Works by Tertis, Bowen, Brahms, Bridge, Schumann, Vaughan Williams et al (trans. Tertis et al)
Timothy Ridout (viola), Frank Dupree, James Baillieu (piano)
Harmonia Mundi HMM905376.77 128:00 mins (2 discs)
If violists owe Lionel Tertis an inescapable debt of gratitude, with this release Timothy Ridout repays those dues handsomely. Inspired by the violinist Fritz Kreisler – and arguably doing for the viola what his contemporary Casals, also born in 1876, was accomplishing for the cello – Tertis set about raising the instrument’s profile, in the process tackling the problem of solo repertoire head-on through commissioning, composing, and arranging. Self-taught and a latecomer (he didn’t take up the instrument until he was 19), Tertis’s achievement is roundly celebrated across two discs, each with a stand-out pianist.

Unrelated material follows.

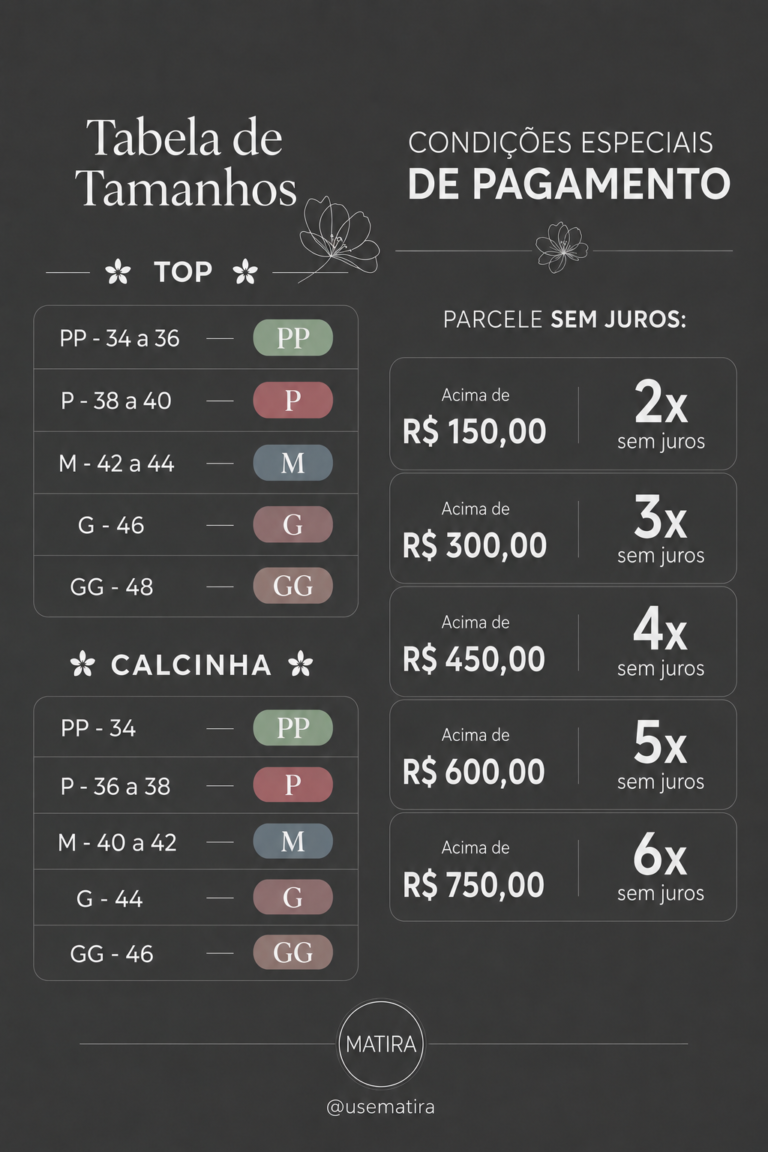Select the GG badge in CALCINHA table
This screenshot has height=1152, width=768.
pos(293,953)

Bookending the tribute are two landmark sonatas: one premiered in 1905 and dedicated to Tertis by the young York Bowen, the other by Tertis’s sometime pupil Rebecca Clarke, who composed it at the end of the First World War. Other original compositions include Frank Bridge’s haunted Pensiero and a substantial, big-boned Rhapsody by Elgar’s friend and confidant WH Reed. Then there’s First Meeting: Souvenir, Eric Coates’s tender pen portrait performed in a new transcription by conductor John Wilson – who restores the original key, thereby accentuating its smouldering, dark-hued nostalgia.
A few interlopers aside, the programme in effect takes the temperature of early 20th-century English chamber music, admitting miniatures by Wolstenholme and Tertis to broaden the scope. Toothsome arrangements muster an affectionate, schmaltz-light account of Kreisler’s Liebesleid ahead of a stylish performance of Praeludium & Allegro – a flamboyant injection of Baroque ‘pasticherie’ to end disc one on an ebullient note.
Irresistible, too, is the stoic nobility conjured by Fauré’s Elégie, in which Ridout’s colours are wonderfully nuanced, and his careful restraint allows Frank Dupree’s pianism to shine with translucent luminosity at the start of the middle section.
The two sonatas, however, steal the show, Ridout surrendering to their indefatigable underpinning volatility. And together with Frank Dupree in the Bowen, and James Baillieu who shoulders the Rebecca Clarke, Ridout nurtures readings that seethe with fiery, dramatic insight, voluptuous passion and ear-grabbing empathy.
C minor turbulence is met with protean resolve as Bowen, fresh out of music college and filled with the intoxicated ardour of a young composer flexing his muscles, makes bedfellows of Grieg, Brahms and Elgar, as he wrestles to forge his own voice. In the Finale – broached with unstoppable aplomb by Ridout and Dupree – the music husbands its most intense resources for a passage resolutely marked fff molto vibrato. Rebecca Clarke, meanwhile, whips up a scherzoof impishly teasing vivacity; and while never losing sight of the bigger picture, Ridout and Baillieu boldly interrogate every shifting refinement of the first movement’s complex skein of introspection, ruggedness and gossamer solo asides.
From imposing sonatas to salon bonbons, these recordings constitute a deft salute not just to Tertis the man and multi-faceted musician, but also to his enduring legacy which lives on in distinguished successors – not least among them Timothy Ridout himself.